MLLCV: Low-Latency Computer Vision Tracking, Data Recording, and VLA Training

MLLCV is an open-source computer vision and robotic perception project focused on low-latency target detection, single-object tracking, Kalman-based prediction, visual servo control, and Vision-Language-Action data recording for gimbal-based systems.

The current prototype demonstrates an end-to-end A8 Mini gimbal tracking pipeline:

RTSP Camera
    ↓
LatestFrameRTSP
    ↓
YOLO Detector / Manual ROI
    ↓
AsymTrack Tracker
    ↓
Kalman Prediction
    ↓
VisualServo
    ↓
A8 Mini UDP Speed Control

The next stage extends this tracking system into a data-driven VLA workflow:

Tracking System / Human Teleoperation
    ↓
Observation-Action Recorder
    ↓
Episode Dataset
    ↓
LeRobot-Compatible Conversion
    ↓
Policy Training
    ↓
Policy Inference for Gimbal Control

It is designed for robotics, UAV observation, surveillance, edge AI, and real-time computer vision developers who want to study a practical perception-to-control-to-data pipeline rather than an isolated detector or tracker demo.

Status: prototype. This repository is designed to help developers study and iterate on a real-time tracking control loop. It is not presented as a production-ready framework and does not claim broad adoption or benchmark leadership.

Why This Project Matters

Many computer vision projects stop at detection or tracking. Real robotic perception systems need a full loop: low-latency video input, perception, prediction, control, data recording, and policy learning.

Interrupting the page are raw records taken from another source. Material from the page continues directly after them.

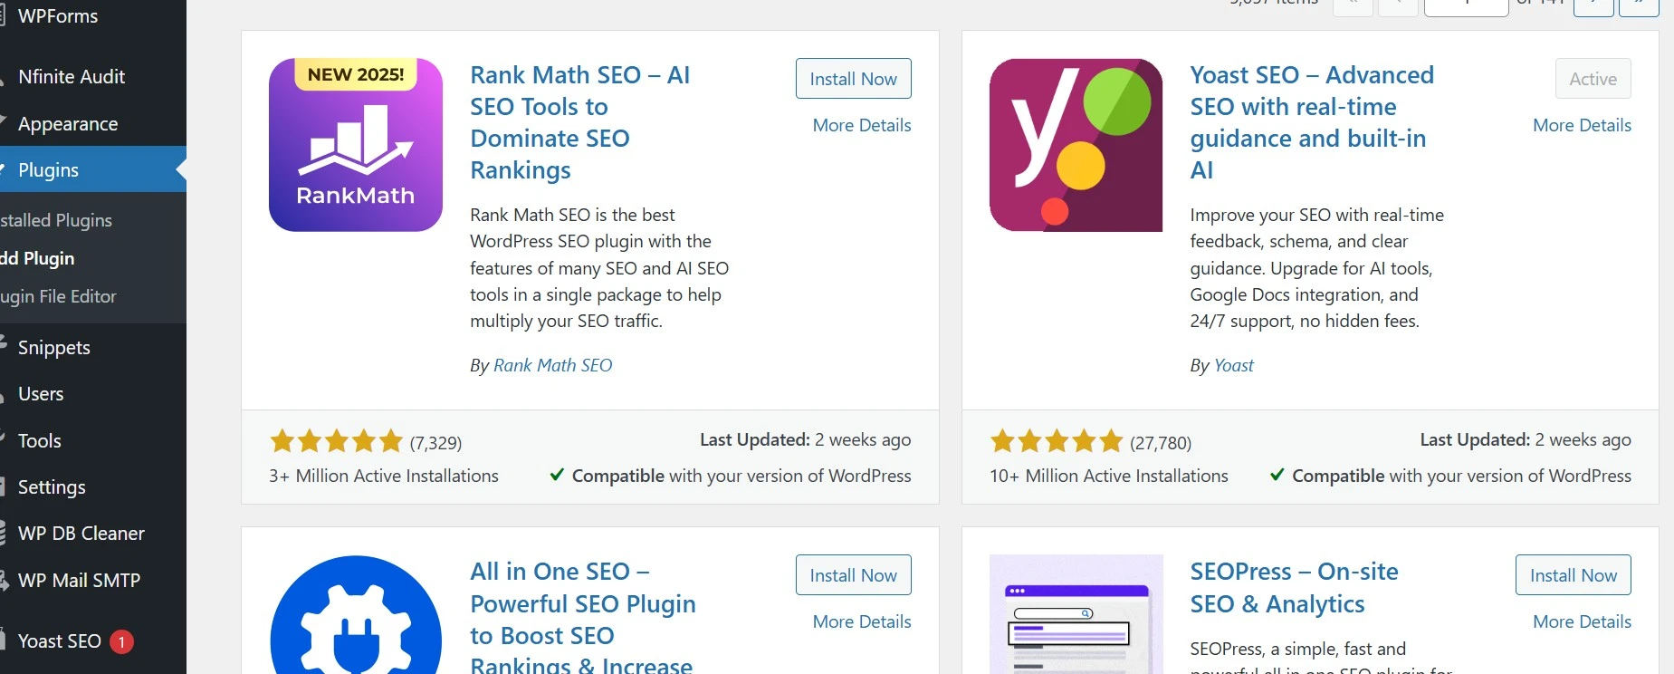
Task: Install the SEOPress plugin
Action: pos(1573,575)
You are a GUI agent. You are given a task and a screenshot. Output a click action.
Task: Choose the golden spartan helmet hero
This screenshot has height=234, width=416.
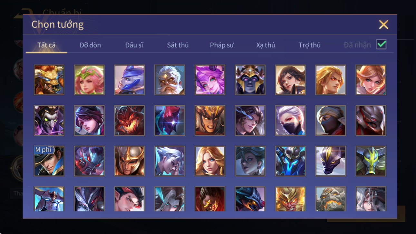[x=129, y=161]
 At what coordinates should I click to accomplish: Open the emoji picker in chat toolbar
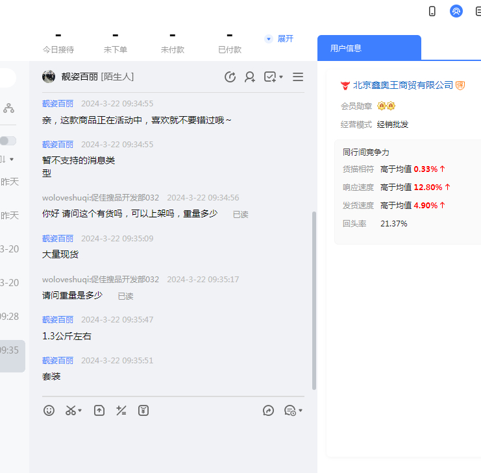coord(49,410)
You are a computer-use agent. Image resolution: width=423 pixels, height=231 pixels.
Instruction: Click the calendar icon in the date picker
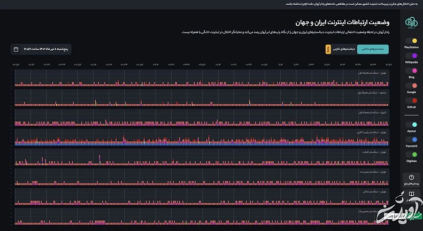16,49
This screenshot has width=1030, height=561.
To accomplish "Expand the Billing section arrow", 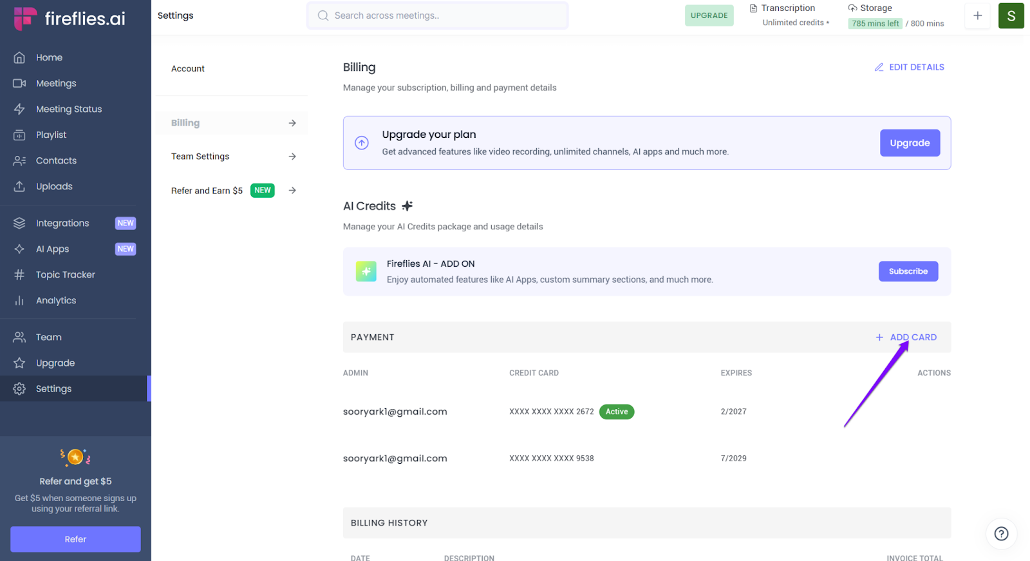I will [292, 123].
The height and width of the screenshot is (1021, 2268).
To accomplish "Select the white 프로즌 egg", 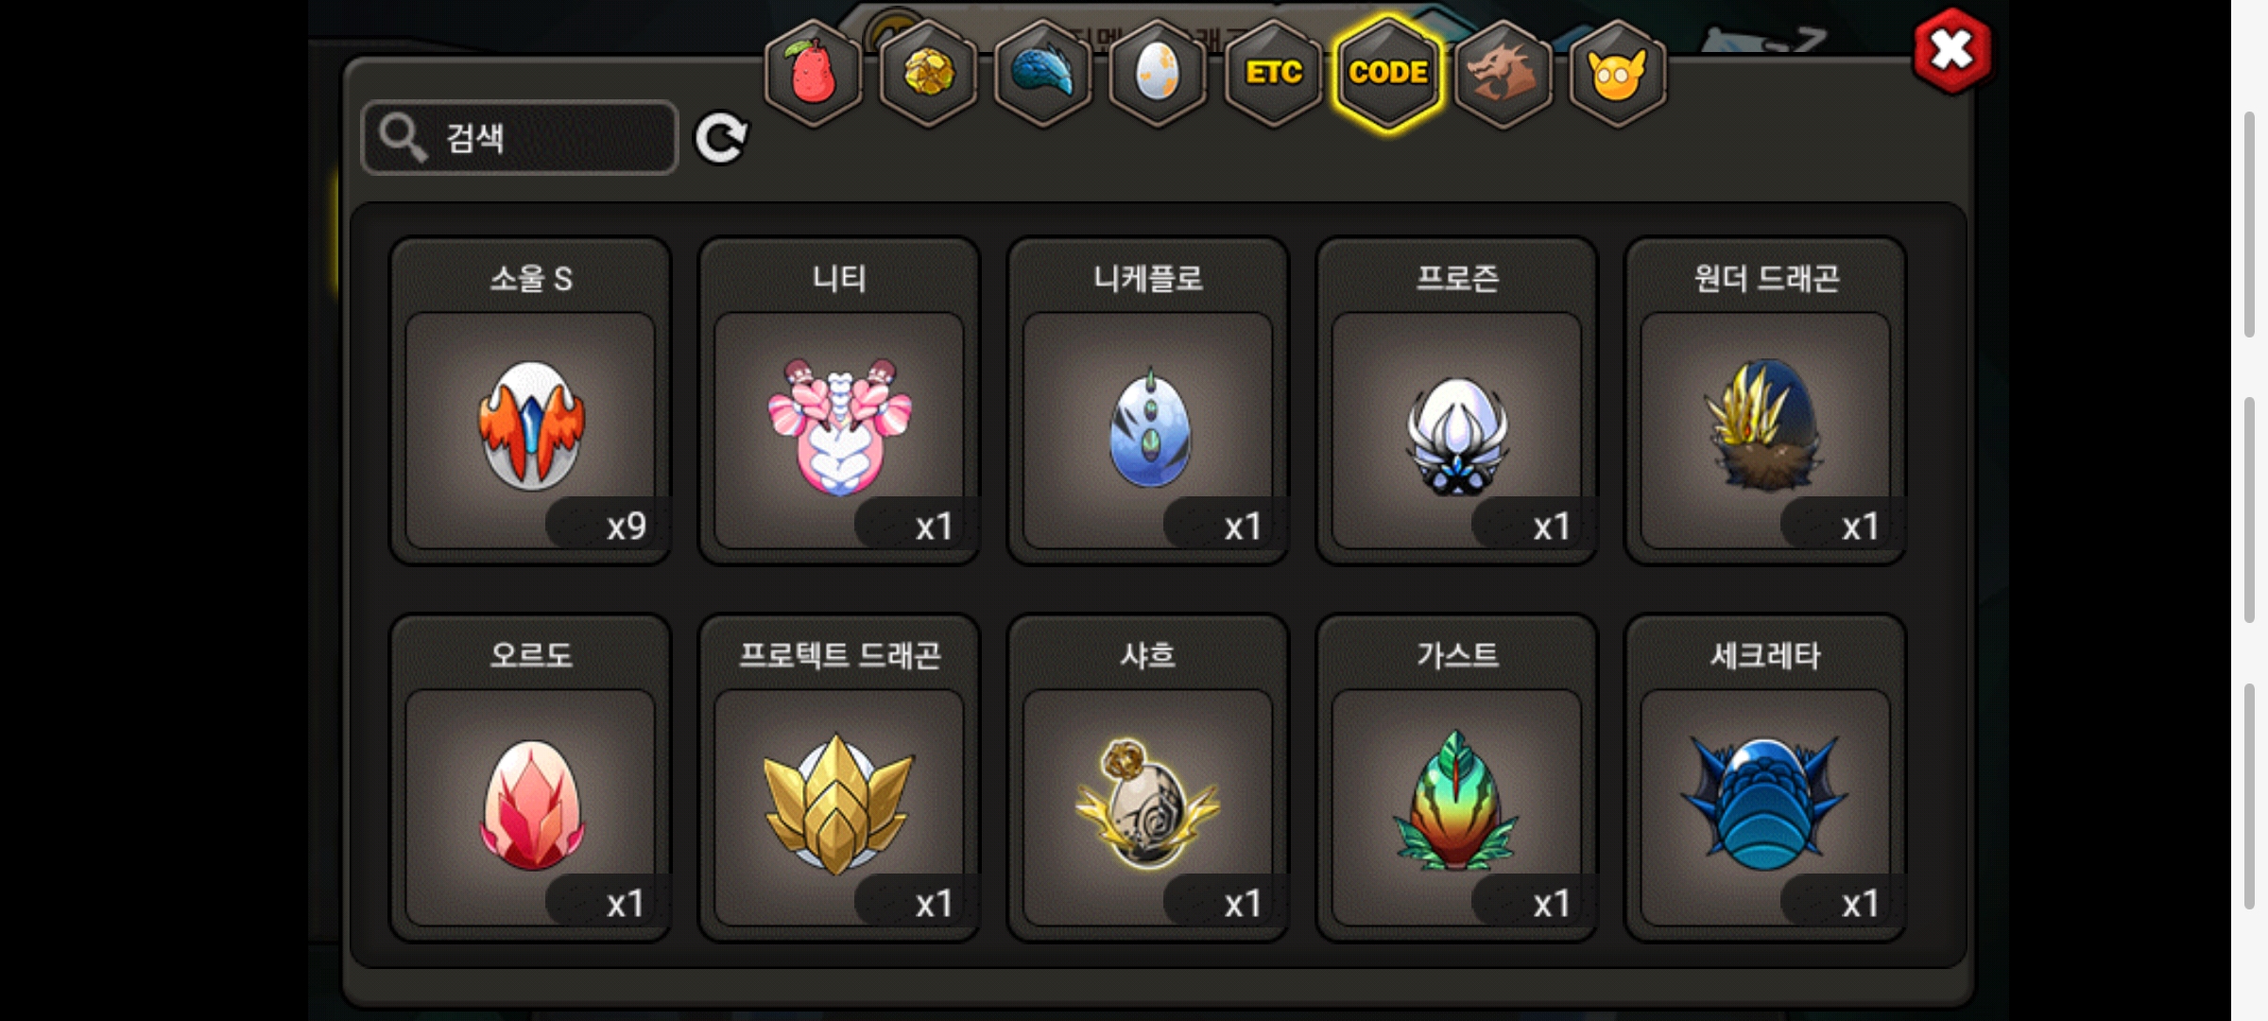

MLLCV aims to provide an educational and deployment-oriented open-source prototype for this full loop. It is especially useful for developers working on:

real-time computer vision
robotic perception
gimbal-based target tracking
low-latency RTSP pipelines
visual servo control
observation-action data recording
Vision-Language-Action and imitation learning preparation

Key Features

RTSP latest-frame video capture to reduce queueing latency.
YOLO-style detector support for target initialization, correction, and reacquisition.
AsymTrack and OSTrack integration paths for single-object tracking.
Delayed Kalman filter (DKF) prediction for latency compensation and smoother target estimates.
Visual-servo speed command generation with dead zones, smoothing, and command limits.
Siyi A8 Mini UDP packet support for speed, center, angle, and zoom commands.
Dry-run mode for software-only validation without sending hardware commands.
VLA episode schema and JSONL observation-action recorder for future policy learning.
LeRobot conversion validation stub for dataset preparation.
Lightweight CI checks suitable for external contributors without private model weights or hardware.

System Architecture

RTSP Camera / Local Video
   ↓
LatestFrameReader
   ↓
YOLO Detector / Manual ROI
   ↓
AsymTrack / OSTrack
   ↓
Kalman Prediction
   ↓
Visual Servo Controller
   ↓
A8 Mini UDP Gimbal Control

The default control path is conservative: runtime.dry_run_gimbal is enabled in the sample configuration. Real UDP control requires an explicit --real-gimbal run and hardware-specific validation.

Quick Start

Create an environment and install the Python dependencies:

python -m venv .venv
source .venv/bin/activate
pip install -r requirements.txt

Run a syntax and structure check:

python -m compileall main_low_latency_track.py modules scripts
python scripts/validate_project_structure.py

Run a mock VLA recording check without camera, model, RTSP stream, or gimbal hardware:

python examples/vla_record_demo.py
python -m mllcv.vla.convert_to_lerobot --input data/mock_vla_episode/episode_mock_000001.jsonl

Run a software-only smoke command with detector loading disabled:

python main_low_latency_track.py \
  --config examples/dry_run_tracking_config.yaml \
  --source 0 \
  --dry-run-gimbal \
  --no-yolo \
  --no-gui \
  --max-frames 30

For local video and RTSP examples, see:

Configuration

The main runtime configuration is YAML-based. The most important sections are:

video: input source, RTSP transport, buffer behavior, and frame orientation.
yolo26: detector backend, model path, confidence threshold, classes, and detection intervals.
tracking, asymtrack, ostrack: tracker backend and model or engine paths.
prediction and dkf: latency estimate, process noise, measurement noise, delayed-measurement compensation, and camera-motion compensation.
servo: proportional gains, dead zones, speed limits, and yaw/pitch signs.
gimbal: Siyi A8 Mini IP, UDP port, command signs, and ACK behavior.
runtime: GUI, recording, console status, and dry-run behavior.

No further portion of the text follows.